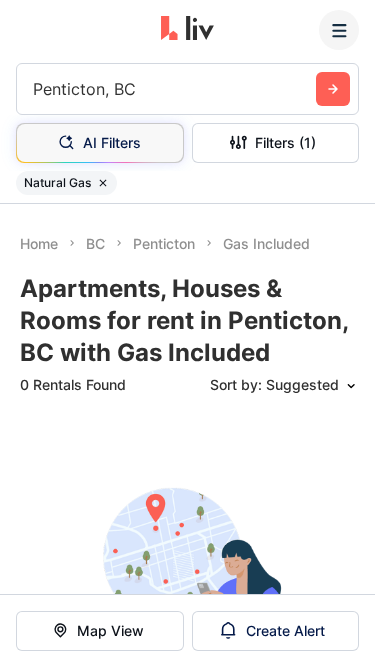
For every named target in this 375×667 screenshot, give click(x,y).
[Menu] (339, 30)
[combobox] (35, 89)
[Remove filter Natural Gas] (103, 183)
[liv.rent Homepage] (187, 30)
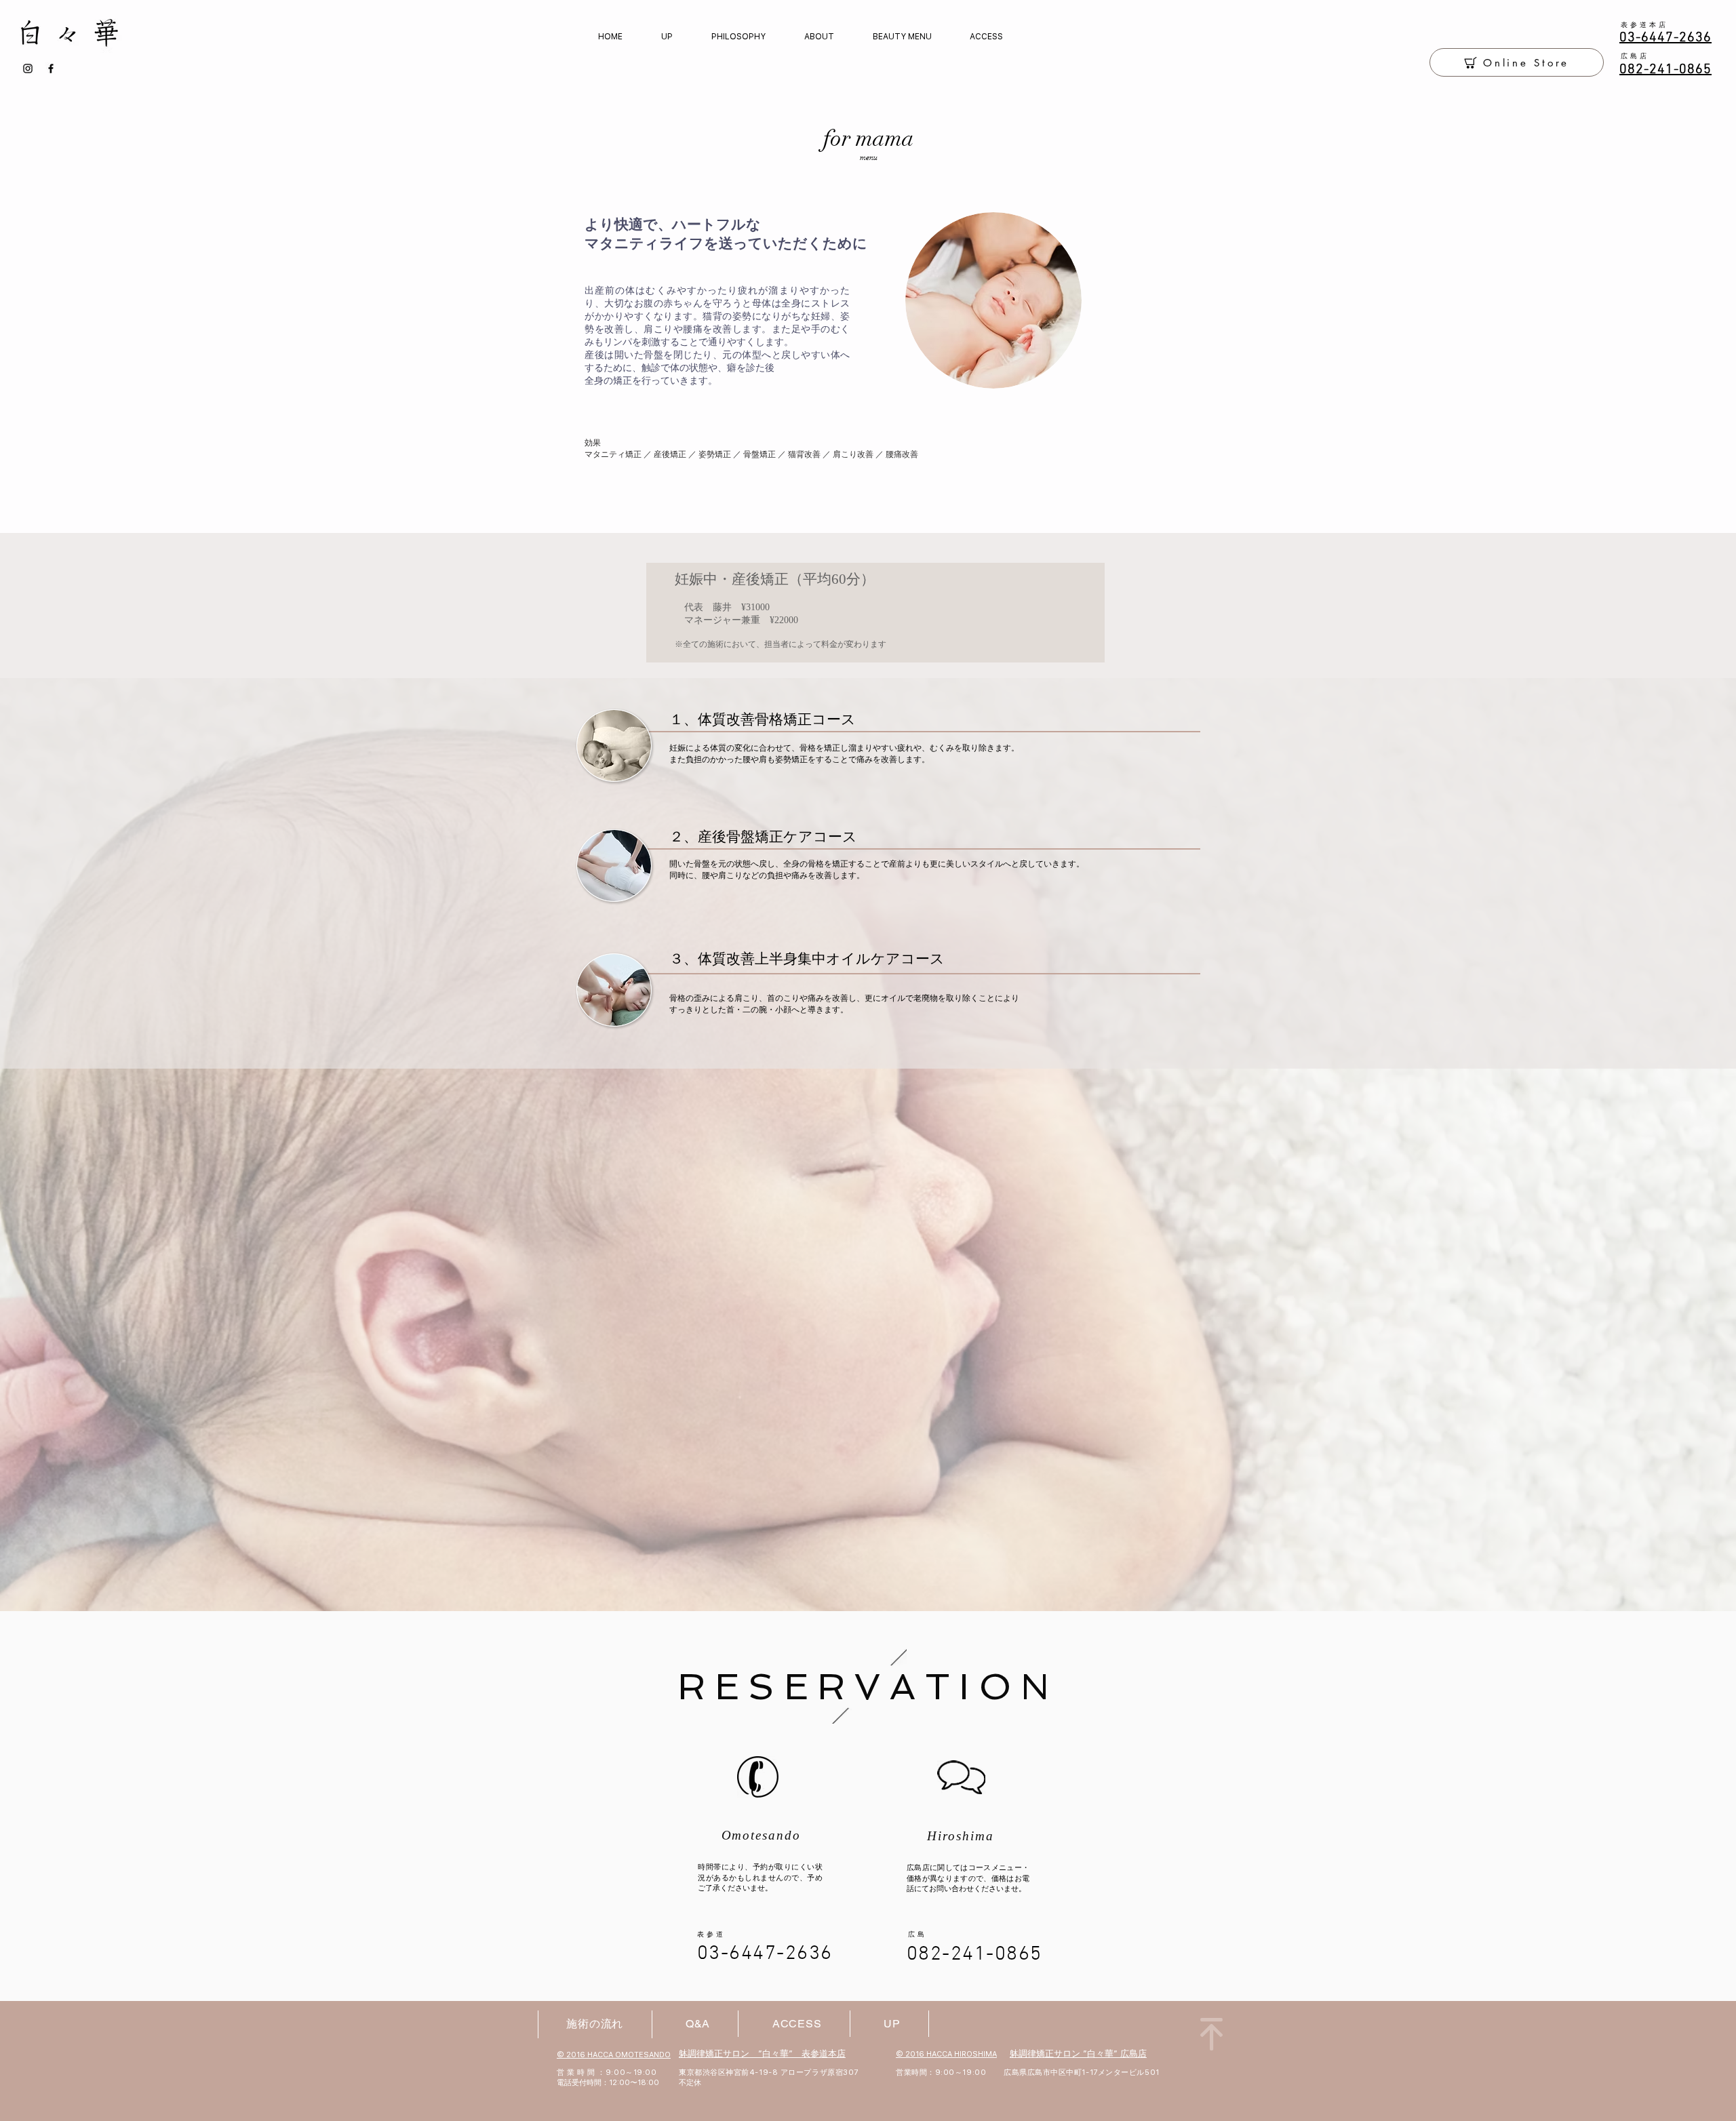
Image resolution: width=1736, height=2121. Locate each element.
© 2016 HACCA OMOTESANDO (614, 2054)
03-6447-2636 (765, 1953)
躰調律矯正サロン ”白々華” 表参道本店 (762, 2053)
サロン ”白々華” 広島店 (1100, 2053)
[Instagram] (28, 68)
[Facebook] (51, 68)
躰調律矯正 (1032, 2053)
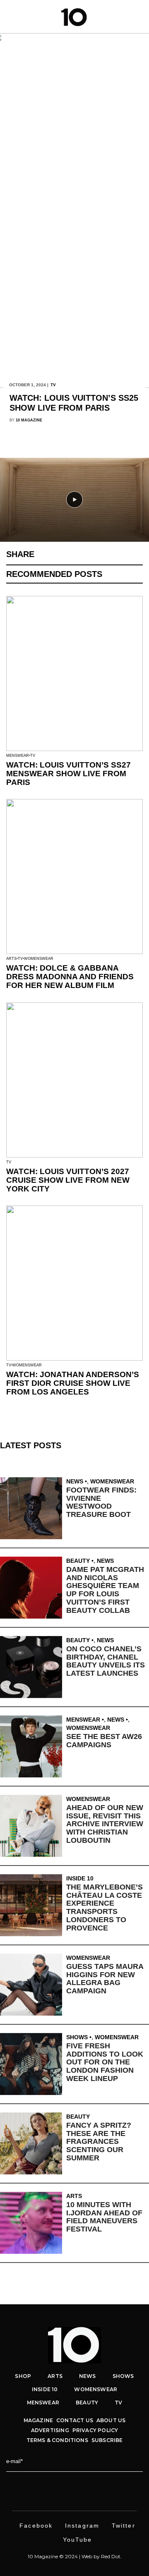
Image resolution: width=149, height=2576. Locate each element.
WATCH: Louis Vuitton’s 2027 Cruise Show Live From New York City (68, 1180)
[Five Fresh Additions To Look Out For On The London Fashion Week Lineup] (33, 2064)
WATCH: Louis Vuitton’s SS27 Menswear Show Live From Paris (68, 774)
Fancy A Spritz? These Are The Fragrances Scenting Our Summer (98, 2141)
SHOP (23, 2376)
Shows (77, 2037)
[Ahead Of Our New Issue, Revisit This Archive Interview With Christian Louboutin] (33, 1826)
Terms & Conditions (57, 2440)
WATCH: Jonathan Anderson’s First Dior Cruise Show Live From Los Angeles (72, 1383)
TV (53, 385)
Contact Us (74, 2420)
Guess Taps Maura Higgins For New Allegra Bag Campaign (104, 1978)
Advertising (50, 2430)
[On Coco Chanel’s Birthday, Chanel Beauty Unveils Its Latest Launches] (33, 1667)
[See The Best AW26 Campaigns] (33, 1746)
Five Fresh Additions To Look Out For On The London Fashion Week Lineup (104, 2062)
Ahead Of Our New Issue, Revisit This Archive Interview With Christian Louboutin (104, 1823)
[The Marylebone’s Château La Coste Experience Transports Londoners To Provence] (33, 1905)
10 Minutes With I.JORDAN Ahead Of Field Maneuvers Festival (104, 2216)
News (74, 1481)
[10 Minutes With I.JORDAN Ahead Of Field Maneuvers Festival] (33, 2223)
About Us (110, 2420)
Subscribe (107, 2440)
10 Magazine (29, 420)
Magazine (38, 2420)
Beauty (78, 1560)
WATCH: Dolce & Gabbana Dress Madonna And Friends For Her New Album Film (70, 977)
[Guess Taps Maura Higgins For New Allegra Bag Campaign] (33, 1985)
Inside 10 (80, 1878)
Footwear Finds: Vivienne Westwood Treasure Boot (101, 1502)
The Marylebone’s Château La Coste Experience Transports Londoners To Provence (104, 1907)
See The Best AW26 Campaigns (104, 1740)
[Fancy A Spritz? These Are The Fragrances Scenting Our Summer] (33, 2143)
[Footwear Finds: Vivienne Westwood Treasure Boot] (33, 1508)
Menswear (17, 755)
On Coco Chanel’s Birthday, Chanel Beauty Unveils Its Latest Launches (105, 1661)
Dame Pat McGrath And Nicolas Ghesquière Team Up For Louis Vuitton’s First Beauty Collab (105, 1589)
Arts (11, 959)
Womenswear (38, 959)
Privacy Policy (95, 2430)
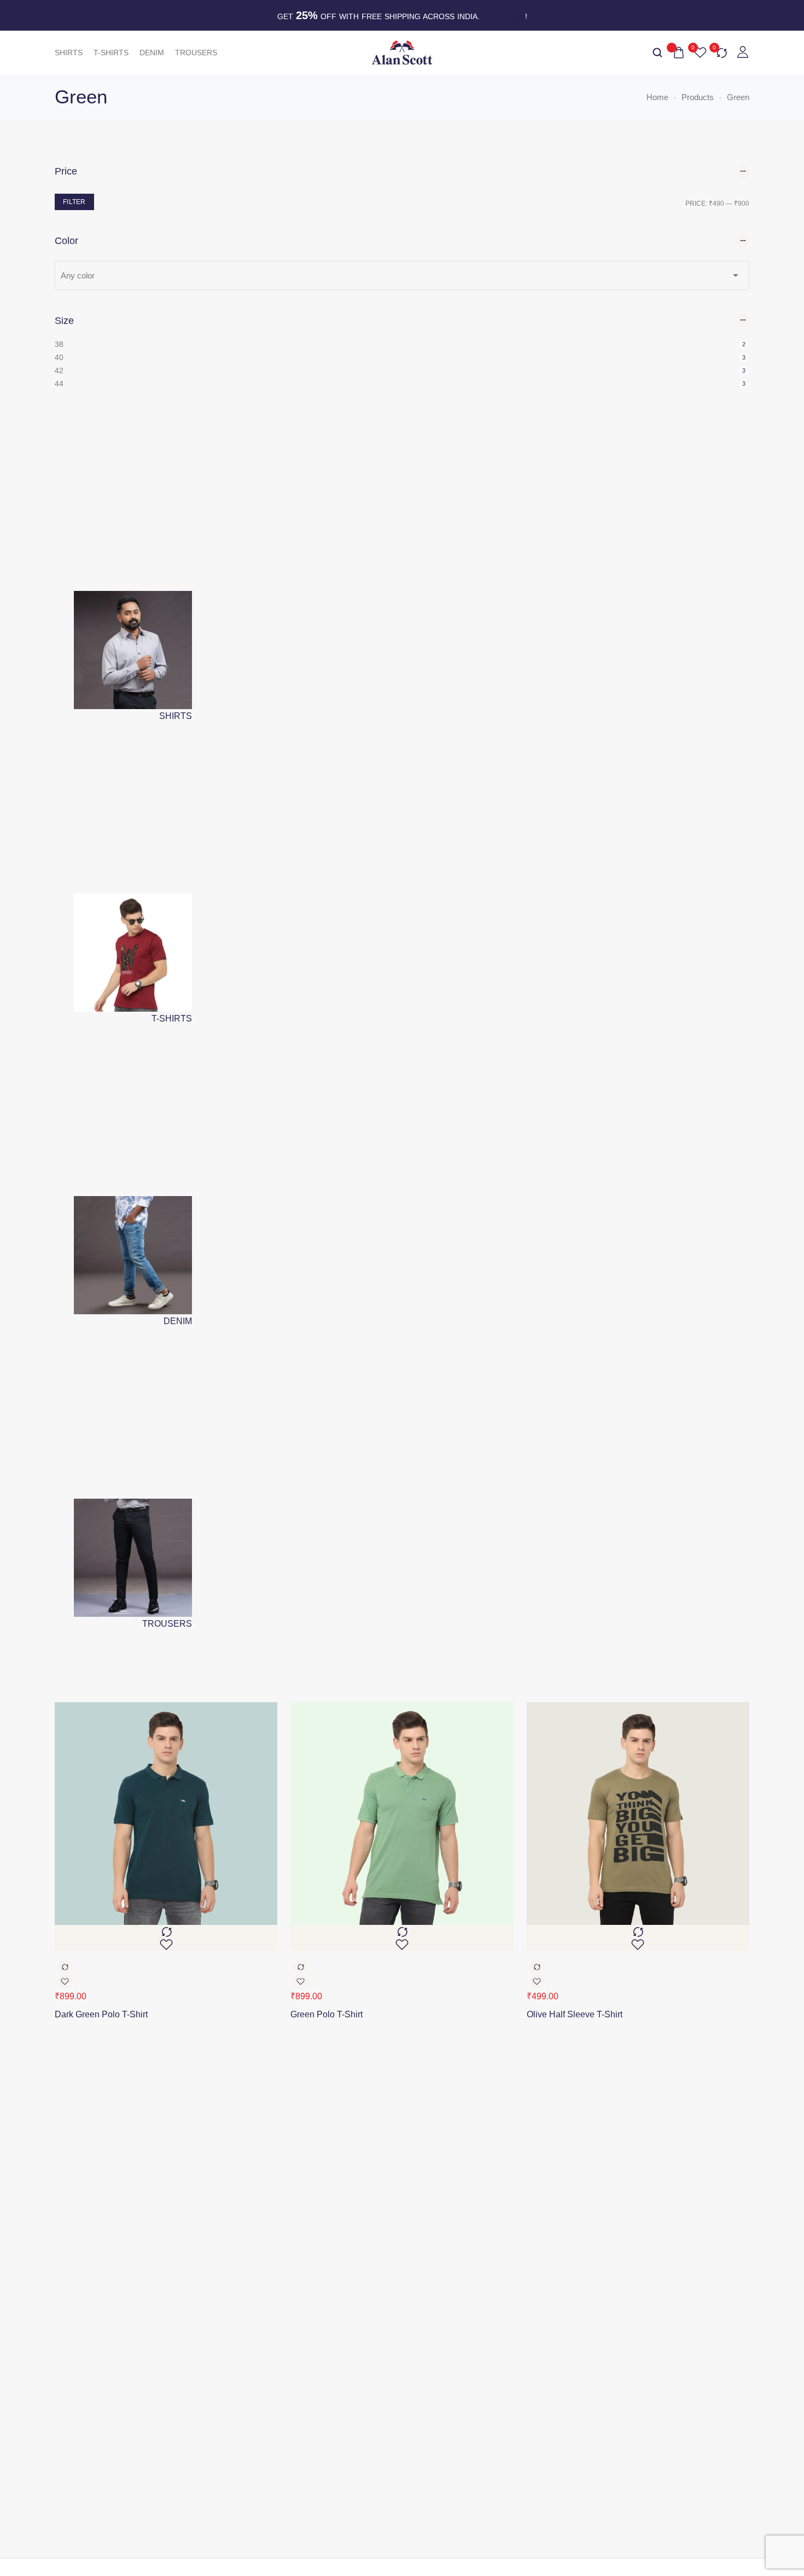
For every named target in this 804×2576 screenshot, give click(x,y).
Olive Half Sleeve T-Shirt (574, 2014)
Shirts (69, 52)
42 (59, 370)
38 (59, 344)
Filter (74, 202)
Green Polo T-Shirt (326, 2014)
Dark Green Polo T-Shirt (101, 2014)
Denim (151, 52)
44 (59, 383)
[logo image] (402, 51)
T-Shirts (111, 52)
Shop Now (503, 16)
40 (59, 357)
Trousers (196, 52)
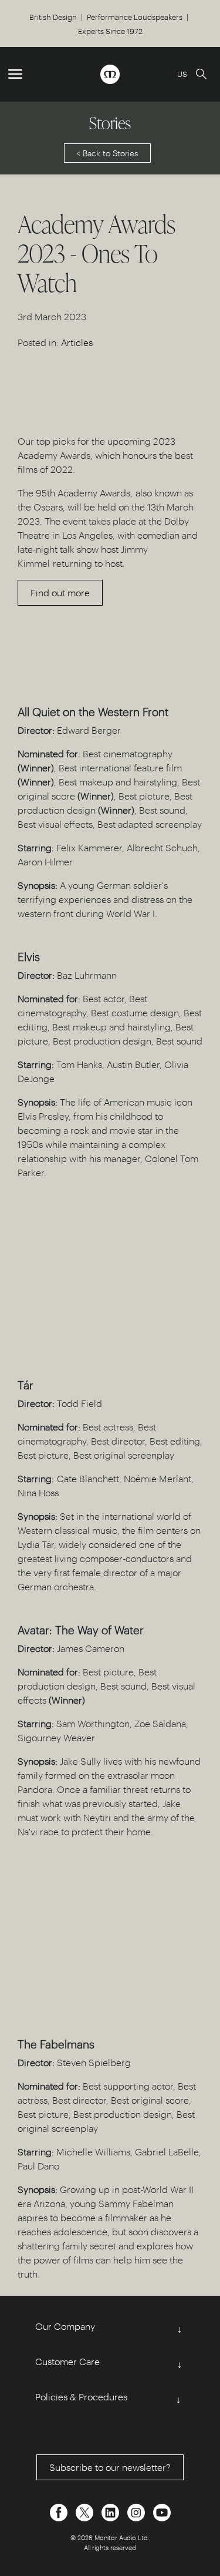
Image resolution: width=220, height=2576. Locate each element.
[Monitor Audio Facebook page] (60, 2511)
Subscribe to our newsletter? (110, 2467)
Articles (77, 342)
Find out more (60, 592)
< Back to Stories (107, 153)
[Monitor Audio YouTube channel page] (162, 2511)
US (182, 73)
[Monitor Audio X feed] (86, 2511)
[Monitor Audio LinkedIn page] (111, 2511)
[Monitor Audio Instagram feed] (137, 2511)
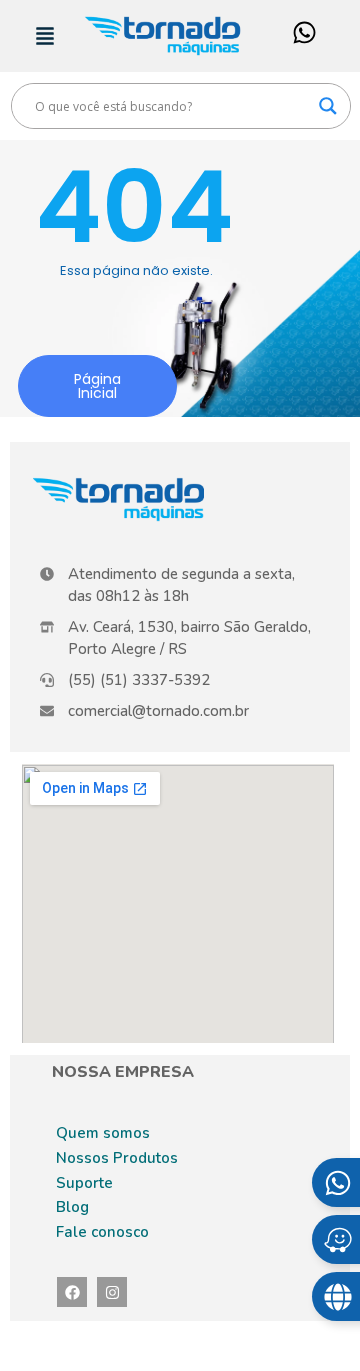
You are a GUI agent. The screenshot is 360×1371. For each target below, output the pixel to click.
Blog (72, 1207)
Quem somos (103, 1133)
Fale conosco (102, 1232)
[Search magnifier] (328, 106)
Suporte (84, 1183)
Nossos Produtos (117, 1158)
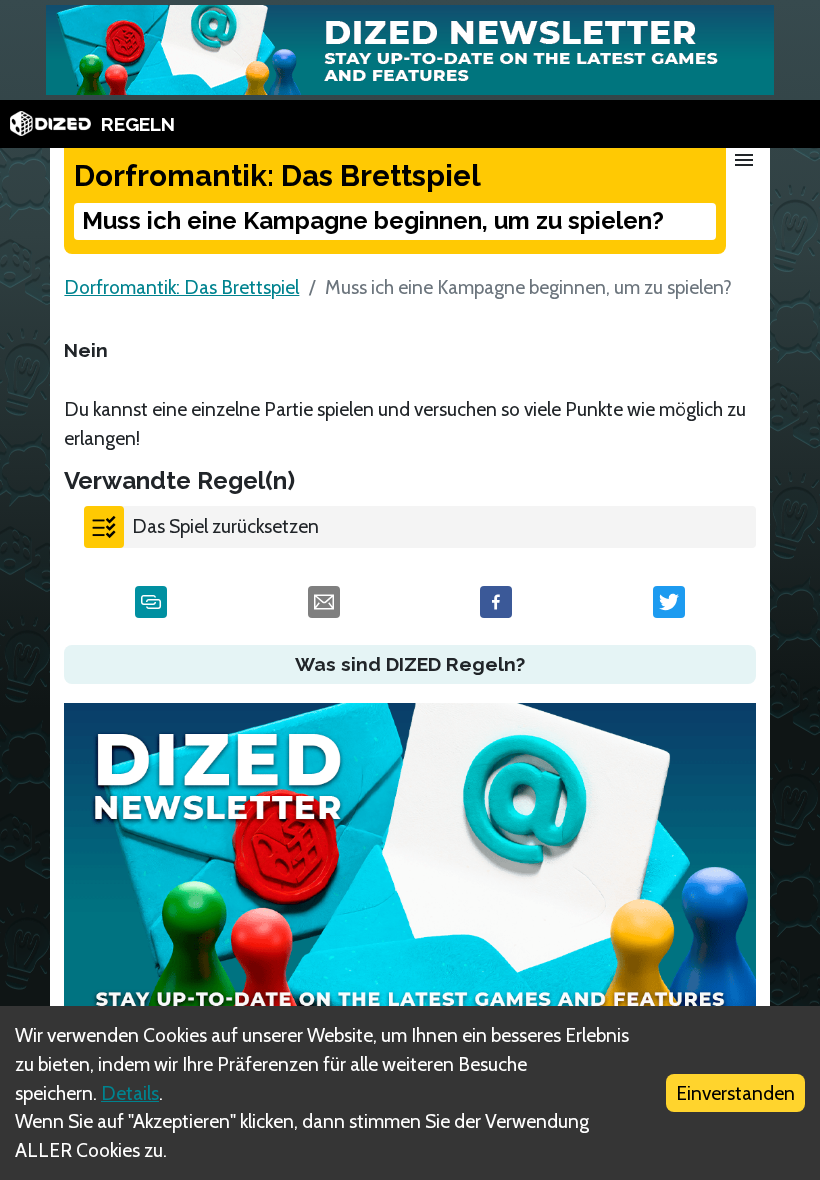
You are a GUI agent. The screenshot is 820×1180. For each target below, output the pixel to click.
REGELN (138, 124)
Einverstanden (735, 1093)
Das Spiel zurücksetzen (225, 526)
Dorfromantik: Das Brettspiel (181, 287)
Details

+===+

* _WHAT THE TASK ASKS_: Retype the portion of the data above that starts on the line with "[Five Fresh Additions" and finishes on the line with "Louboutin (104, 1823)", including both of those lines.

* _ANSWER SECTION_:
[Five Fresh Additions To Look Out For On The London Fashion Week Lineup] (33, 2064)
WATCH: Louis Vuitton’s SS27 Menswear Show Live From Paris (68, 774)
Fancy A Spritz? These Are The Fragrances Scenting Our Summer (98, 2141)
SHOP (23, 2376)
Shows (77, 2037)
[Ahead Of Our New Issue, Revisit This Archive Interview With Christian Louboutin] (33, 1826)
Terms & Conditions (57, 2440)
WATCH: Jonathan Anderson’s First Dior Cruise Show Live From Los Angeles (72, 1383)
TV (53, 385)
Contact Us (74, 2420)
Guess Taps Maura Higgins For New Allegra Bag Campaign (104, 1978)
Advertising (50, 2430)
[On Coco Chanel’s Birthday, Chanel Beauty Unveils Its Latest Launches] (33, 1667)
[See The Best AW26 Campaigns] (33, 1746)
Five Fresh Additions To Look Out For On The London Fashion Week Lineup (104, 2062)
Ahead Of Our New Issue, Revisit This Archive Interview With Christian Louboutin (104, 1823)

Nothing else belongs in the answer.